SUPPLIED TEXT:
%%

Covid-19 may be set to claim a political victim
BRAZIL’S President Jair Bolsonaro contracted Covid-19 last week.
He joins a select international club: the prime ministers of Britain, Russia and Guinea-Bissau, the president of Honduras and a sprinkling of cabinet ministers and top politicians in virtually every country in the world.
None has succumbed. The biggest casualty, so far, has been the dented pride of Bolsonaro, who finds himself laid low by a virus he denies exists.
Astonishingly in South Africa, given that the assembled ranks of this ANC administration’s Cabinet looks like a medical poster for dangerous comorbidities like obesity, none aside from Gwede Mantashe has contracted the virus. The explanation must lie in their abstemious habits as regards alcohol and tobacco.
There is, however, one top South African fatality potentially lined up. It’s President Cyril Ramaphosa himself.
Not a medical casualty, but a political one. After a promising start by the president when the pandemic first surfaced, Ramaphosa’s subsequently poor performance is at long last coming under some critical examination.
Admittedly, the crowds still love him. But internally, within the ANC and its partners, it’s not so rosy. It’s obvious that despite two-and-a-half years in power, he has still not managed to stamp his authority over the Zuma-remnants.
During the past four months of the pandemic, some of his Cabinet ministers have been overt in their disdain towards Ramaphosa, especially Police Minister Bheki Cele and the president’s arch-rival, Cooperative Affairs and Governance Minister Nkosazana Dlamini Zuma.

%%

MATERIAL PROVIDED:
%%

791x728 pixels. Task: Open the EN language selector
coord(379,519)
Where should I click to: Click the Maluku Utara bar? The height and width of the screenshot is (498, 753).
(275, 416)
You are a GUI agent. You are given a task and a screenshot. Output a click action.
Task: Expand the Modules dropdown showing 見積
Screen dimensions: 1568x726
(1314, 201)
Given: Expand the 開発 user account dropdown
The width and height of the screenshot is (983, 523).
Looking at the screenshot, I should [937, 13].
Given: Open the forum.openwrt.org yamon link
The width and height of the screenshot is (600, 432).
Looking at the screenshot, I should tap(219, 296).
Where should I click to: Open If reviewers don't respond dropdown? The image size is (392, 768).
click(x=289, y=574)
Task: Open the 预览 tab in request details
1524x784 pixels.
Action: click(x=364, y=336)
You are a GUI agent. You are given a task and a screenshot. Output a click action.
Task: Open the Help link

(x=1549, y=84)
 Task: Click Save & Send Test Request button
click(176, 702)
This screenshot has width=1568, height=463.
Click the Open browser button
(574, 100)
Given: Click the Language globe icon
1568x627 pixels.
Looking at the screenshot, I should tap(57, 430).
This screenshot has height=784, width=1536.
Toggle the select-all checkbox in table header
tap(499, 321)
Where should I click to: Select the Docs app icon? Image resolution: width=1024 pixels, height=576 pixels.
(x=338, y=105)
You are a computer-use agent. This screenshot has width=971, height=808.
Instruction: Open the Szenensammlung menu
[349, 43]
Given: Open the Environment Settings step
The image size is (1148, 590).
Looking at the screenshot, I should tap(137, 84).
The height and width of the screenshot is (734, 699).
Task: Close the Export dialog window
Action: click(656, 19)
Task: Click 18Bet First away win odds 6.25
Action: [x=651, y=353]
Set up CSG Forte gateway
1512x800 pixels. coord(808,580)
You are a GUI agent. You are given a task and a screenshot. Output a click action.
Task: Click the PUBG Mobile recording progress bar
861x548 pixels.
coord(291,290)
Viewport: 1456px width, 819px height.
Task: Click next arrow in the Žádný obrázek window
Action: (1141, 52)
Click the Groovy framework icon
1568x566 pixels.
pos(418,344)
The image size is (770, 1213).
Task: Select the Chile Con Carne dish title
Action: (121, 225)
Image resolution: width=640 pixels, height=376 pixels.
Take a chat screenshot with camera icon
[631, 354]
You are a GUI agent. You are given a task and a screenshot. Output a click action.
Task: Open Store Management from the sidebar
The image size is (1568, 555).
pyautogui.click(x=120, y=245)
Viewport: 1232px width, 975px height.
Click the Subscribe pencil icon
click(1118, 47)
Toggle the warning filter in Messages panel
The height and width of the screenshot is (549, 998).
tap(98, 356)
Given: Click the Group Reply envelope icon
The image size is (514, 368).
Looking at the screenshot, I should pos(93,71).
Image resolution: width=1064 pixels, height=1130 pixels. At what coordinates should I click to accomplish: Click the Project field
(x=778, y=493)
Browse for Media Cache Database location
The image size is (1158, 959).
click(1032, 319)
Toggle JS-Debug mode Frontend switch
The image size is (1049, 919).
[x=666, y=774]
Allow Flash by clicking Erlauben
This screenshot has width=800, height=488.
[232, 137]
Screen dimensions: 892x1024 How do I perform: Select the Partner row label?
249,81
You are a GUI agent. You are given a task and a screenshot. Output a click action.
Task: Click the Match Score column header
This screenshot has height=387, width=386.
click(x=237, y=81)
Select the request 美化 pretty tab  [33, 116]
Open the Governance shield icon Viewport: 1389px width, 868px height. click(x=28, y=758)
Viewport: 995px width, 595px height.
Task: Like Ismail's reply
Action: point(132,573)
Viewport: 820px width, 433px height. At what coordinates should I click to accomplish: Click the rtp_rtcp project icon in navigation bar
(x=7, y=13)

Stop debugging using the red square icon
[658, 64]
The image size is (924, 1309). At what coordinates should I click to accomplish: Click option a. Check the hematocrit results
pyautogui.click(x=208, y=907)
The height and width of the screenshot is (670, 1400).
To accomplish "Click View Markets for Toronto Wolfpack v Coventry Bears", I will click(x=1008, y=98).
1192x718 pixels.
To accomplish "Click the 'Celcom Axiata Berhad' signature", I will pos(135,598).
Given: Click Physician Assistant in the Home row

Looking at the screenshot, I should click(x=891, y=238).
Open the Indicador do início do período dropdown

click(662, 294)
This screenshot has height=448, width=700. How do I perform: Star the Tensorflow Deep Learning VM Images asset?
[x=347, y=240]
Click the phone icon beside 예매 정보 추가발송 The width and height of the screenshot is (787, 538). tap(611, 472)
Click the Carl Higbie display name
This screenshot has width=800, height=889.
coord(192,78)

%%

EXERCISE TASKS:
a) Transcribe the part of the Covid-19 political article that opens with the words containing "Covid-19 may be" and closes with "alcohol and tobacco.".
b) Pick up the Covid-19 political article after its last sentence and keep it going.

EXERCISE RESPONSES:
a)
Covid-19 may be set to claim a political victim
BRAZIL’S President Jair Bolsonaro contracted Covid-19 last week.
He joins a select international club: the prime ministers of Britain, Russia and Guinea-Bissau, the president of Honduras and a sprinkling of cabinet ministers and top politicians in virtually every country in the world.
None has succumbed. The biggest casualty, so far, has been the dented pride of Bolsonaro, who finds himself laid low by a virus he denies exists.
Astonishingly in South Africa, given that the assembled ranks of this ANC administration’s Cabinet looks like a medical poster for dangerous comorbidities like obesity, none aside from Gwede Mantashe has contracted the virus. The explanation must lie in their abstemious habits as regards alcohol and tobacco.

b)
It’s forced the president into humiliating flip-flops on cigarette bans and alcohol sales, wilting like an errant schoolboy before the imperious school ma’am, Dlamini Zuma. At least, on health issues such as these, he can portray his weakness as evidence of an admirable openness to persuasion by expert opinion.
There is no place to hide, however, when it comes to his reflexive bending of the knee to Cele, the Cat in the Hat, and other securocrats. Here he has faced serial challenges and each time he has backed down.
Cele, who also overruled Ramaphosa ally Health Minister Zweli Mkhize on whether outside exercise would be allowed and later bizarrely decreed that motorists without till slips for their cigarettes would be arrested, speaks in belligerent tones. And with this tacit support from the defence and police ministers, the security forces have been predictably heavy-handed in their enforcement of lockdown.
Yet despite the subsequent more than a dozen alleged deaths and close on 500 complaints of security force violence, Ramaphosa has never unambiguously denounced their behaviour.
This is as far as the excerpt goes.